Boron nitride nanotubes (BNNTs) are a polymorph of boron nitride. They were predicted in 1994[2] and experimentally discovered in 1995.[3] Structurally they are similar to the carbon nanotube, which are cylinders with sub-micrometer diameters and micrometer lengths, except that carbon atoms are alternately substituted by nitrogen and boron atoms. However, the properties of BN nanotubes are very different: whereas carbon nanotubes can be metallic or semiconducting depending on the rolling direction and radius, a BN nanotube is an electrical insulator with a bandgap of ~5.5 eV, basically independent of tube chirality and morphology.[4] In addition, a layered BN structure is much more thermally and chemically stable than a graphitic carbon structure.[5][6]

Synthesis[edit]

(a) Schematic of an RF induction thermal plasma system used for mass production of BNNTs. Pure h-BN powder is continuously transformed into BNNTs by passing through a high-temperature N2-H2 plasma (~8000 K). (b) Calculated temperature distribution inside the reactor. (c) Calculated velocity distribution (left) and streamlines (right).[7]
Meters-long BN buckypaper sheets can be fabricated by adding a cylindrical drum to the above reactor.[7]
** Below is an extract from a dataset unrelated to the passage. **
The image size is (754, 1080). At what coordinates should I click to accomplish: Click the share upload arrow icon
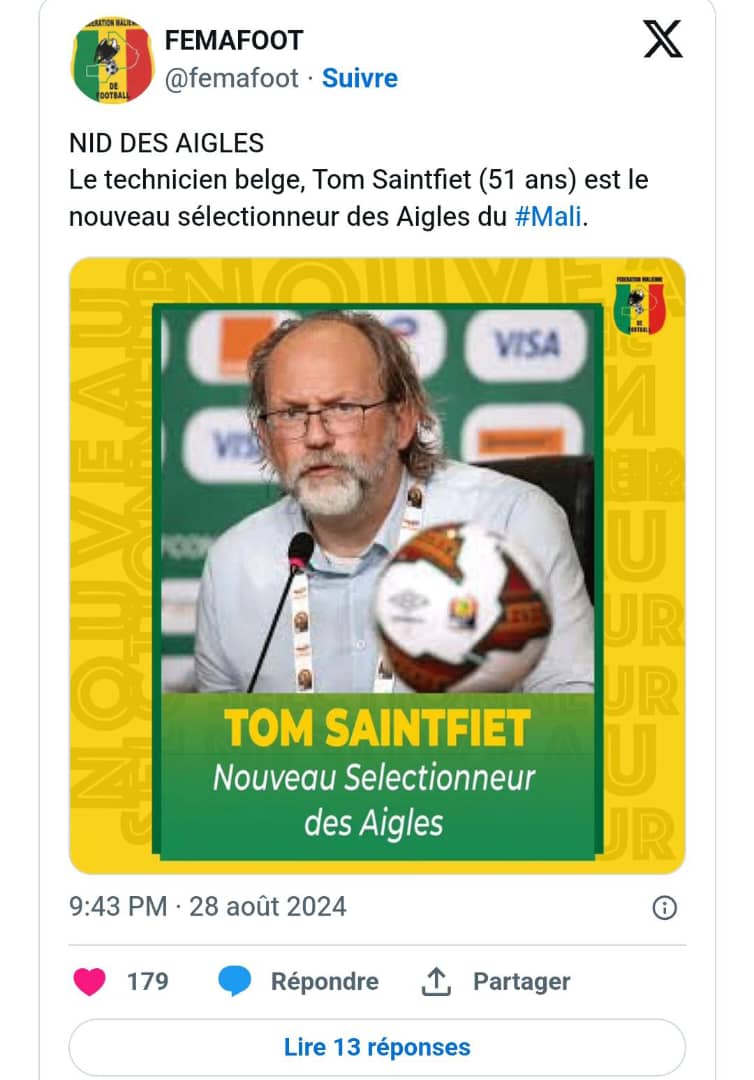tap(436, 982)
All well-established techniques of carbon nanotube growth, such as arc-discharge,[3][8] laser ablation[9][10] and chemical vapor deposition,[11] are used for mass-production of BN nanotubes at a tens of grams scale.[7] BN nanotubes can also be produced by ball milling of amorphous boron, mixed with a catalyst (iron powder), under NH3 atmosphere. Subsequent annealing at ~1100 °C in nitrogen flow transforms most of the product into BN.[12][13] A high-temperature high-pressure method is also suitable for BN nanotube synthesis.[14]
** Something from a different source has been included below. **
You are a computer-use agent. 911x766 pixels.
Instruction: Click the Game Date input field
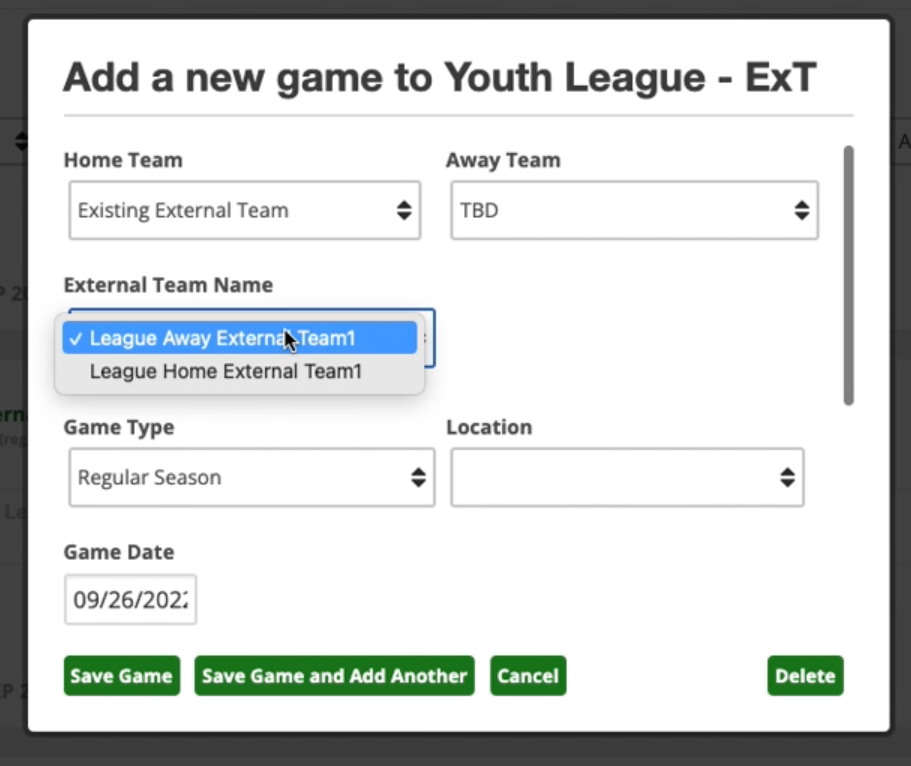tap(130, 599)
Properties and potential applications[edit]

BN nanotube buckypaper is flame resistant, as shown in this comparative flame test of airplanes made of cellullose, carbon buckypaper and BN nanotube buckypaper.[7]

Electrical and field emission properties of BN nanotubes can be tuned by doping with gold atoms via sputtering of gold on the nanotubes.[12][15] Doping rare-earth atoms of europium turns a BN nanotube into a phosphor material emitting visible light under electron excitation.[13] Quantum dots formed from 3 nm gold particles spaced across the nanotubes exhibit the properties of field-effect transistors at room temperature.[16]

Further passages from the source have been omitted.